第12章 それぞれの個性
懐に飛び込んできた彼女は、一瞬。
通形と視線を交わした。
そして、次の瞬間。
彼女は残像を残すほどの高速移動を繰り返し、通形の右腕、左肩、腹、右脚、うなじにいたる複数箇所に向かって、軽い打撃を繰り出した。
(なるほど、どっかしら攻撃当たるんじゃないのかって探ってるのかな!?)
連撃ラスト。
瞬間的に空高く飛んだ彼女は両脚を揃えて引き、両肘を自分の頭の上に持ってきた後、ドッと、自分の両腕近くで小さな爆発を起こした。
彼女の身体が、ものすごい速度で槍のように降ってくる。
通形の脳天からつま先にかけてを狙った重い攻撃も、残念ながら、彼の身体をすり抜けてしまう。
(…個性が扱えねぇっていうわりに)
そんなの戦闘スタイルを初めて目にした轟は、つい先日、彼女が吐露した言葉の一端を思い浮かべ、違和感を覚えた。
彼女の近接戦闘スタイルは、一見すれば、完璧に出来上がっているように見えなくもない。
しかし、確かに。
彼女が「扱えていない」と表現したように、何か「個性」の扱い方が違っているような。
(……なんだ、何が引っかかる?)
轟が真顔で遠巻きに眺めているその渦中、通形はせっかく履いたはずのズボンを履き直すため、またお着替えタイム不可避となっている。

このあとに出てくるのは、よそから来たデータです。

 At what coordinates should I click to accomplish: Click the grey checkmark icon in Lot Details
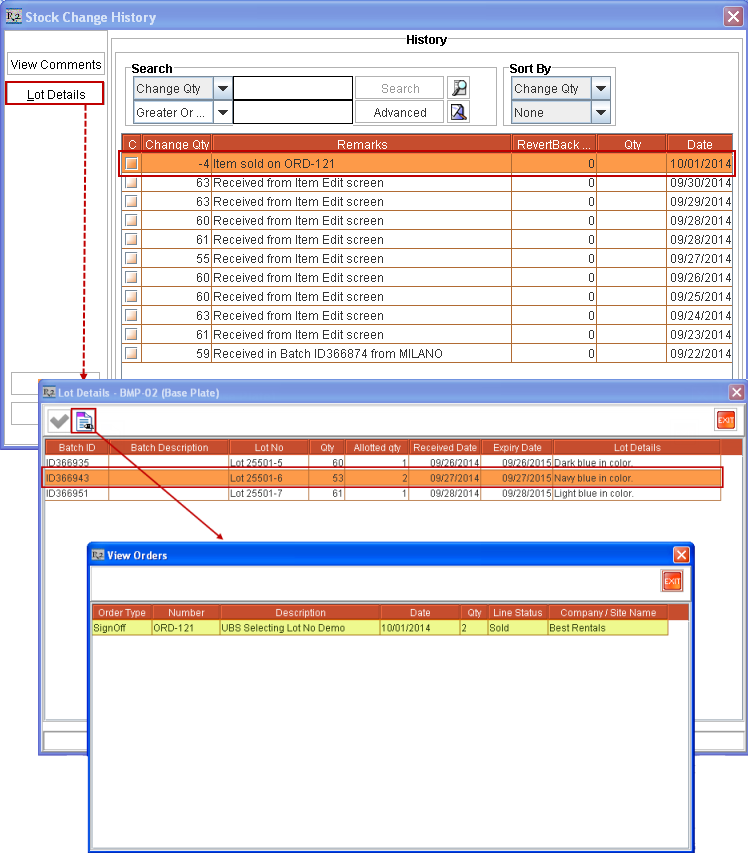[59, 421]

「二人とも顔面かよ。そして女子!度々すみませんね!コスチューム着た方が良かったかもね!!ハッハッハ恥ずかしーぃ!!」
そうのんびりと笑う通形を、青山のネビルレーザー、芦戸の強酸、瀬呂のテープ、耳郎の地割れが襲う。
近くにいた緑谷、が跳び退き、距離を取った、その瞬間。
「いないぞ!」
「まずは遠距離持ちだよね!!」
集団の後方にいた耳郎の背後、轟の目の前。
まるでビックリ箱から飛び出してきたかのように、突如として、地面から通形が現れた。
振り返った耳郎は、襲い来る全裸の男の姿を見て、「ギャアアアア」と色んな感情が入り混じった叫び声をあげた。
(……遠距離)
轟は通形の声を頭の中で反芻し、自身の両手を見た。
「…そうか、あいつの個性は」
彼がそう呟く間の出来事だった。
Power!!!という独特な掛け声を合図に。
通形が、下級生たちの約半数を一蹴し、捕縛し、ノックアウトさせてしまった。